TASK TO COMPLETE
Every picture is to be removed, and all the data is to be copied exactly.

═════ GIVEN DATA

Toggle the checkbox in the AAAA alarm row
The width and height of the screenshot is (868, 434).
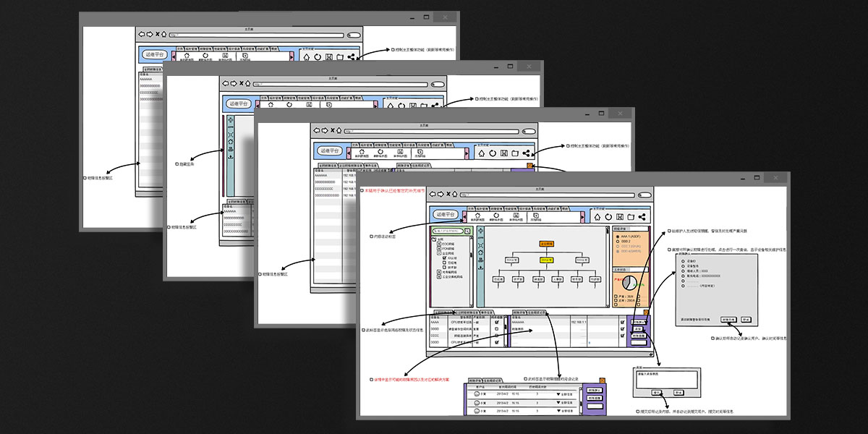coord(496,322)
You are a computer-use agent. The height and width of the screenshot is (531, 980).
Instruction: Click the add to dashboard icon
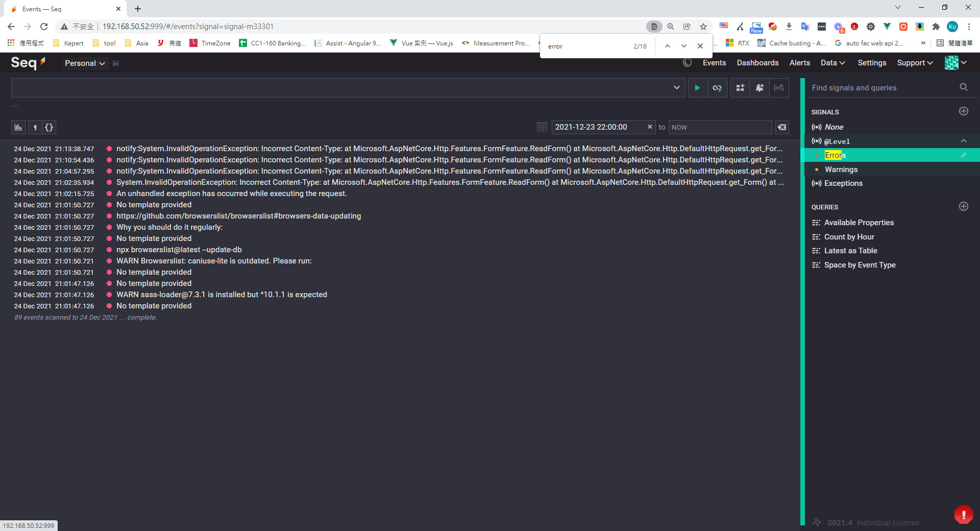tap(740, 88)
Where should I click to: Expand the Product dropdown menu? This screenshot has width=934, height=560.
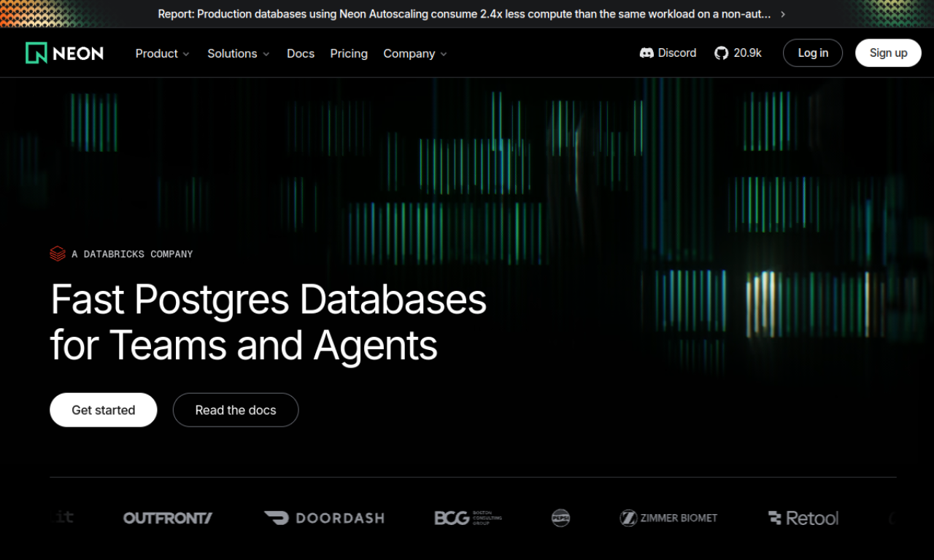pyautogui.click(x=162, y=53)
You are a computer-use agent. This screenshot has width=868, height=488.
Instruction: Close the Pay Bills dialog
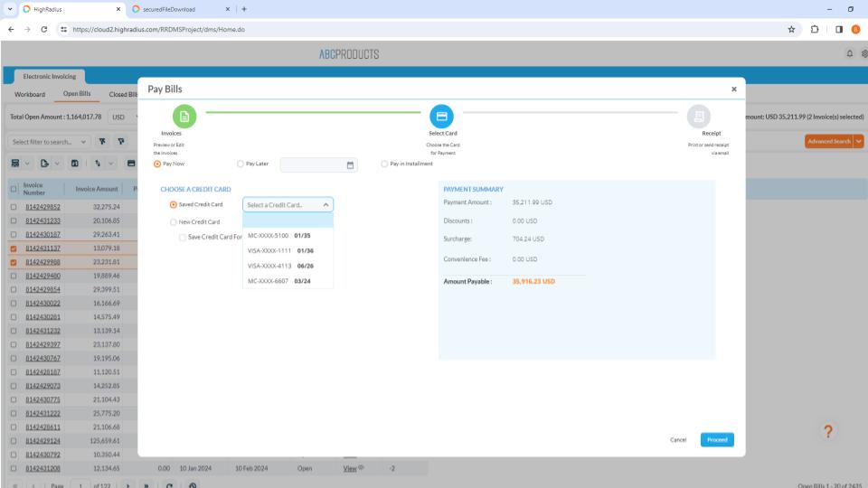click(x=733, y=89)
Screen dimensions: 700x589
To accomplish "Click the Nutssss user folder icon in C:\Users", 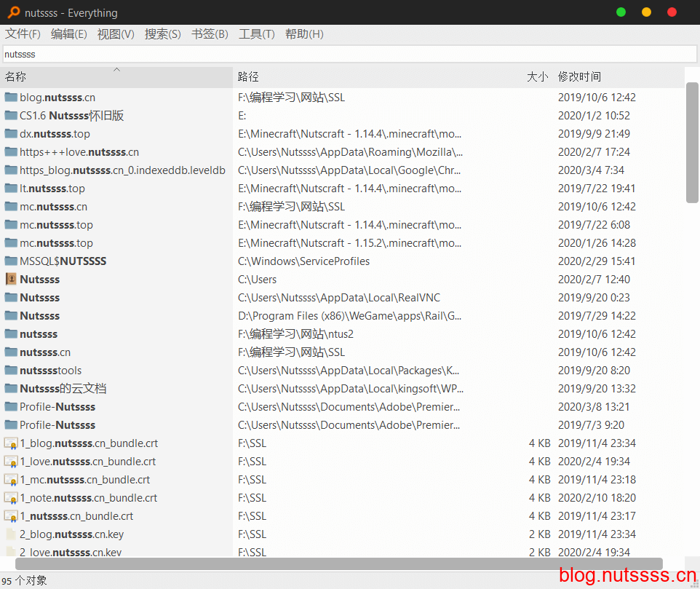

══════════

THE ANSWER
Toggle the checkbox in the AAAA alarm row
The width and height of the screenshot is (868, 434).
coord(496,322)
You are a computer-use agent. The height and width of the screenshot is (531, 980).
Instruction: Click the add to dashboard icon
tap(740, 88)
Where should I click to: Expand the Product dropdown menu? This screenshot has width=934, height=560.
pyautogui.click(x=162, y=53)
You are a computer-use agent. This screenshot has width=868, height=488.
Instruction: Close the Pay Bills dialog
click(x=733, y=89)
Screen dimensions: 700x589
To accomplish "Click the Nutssss user folder icon in C:\Users", 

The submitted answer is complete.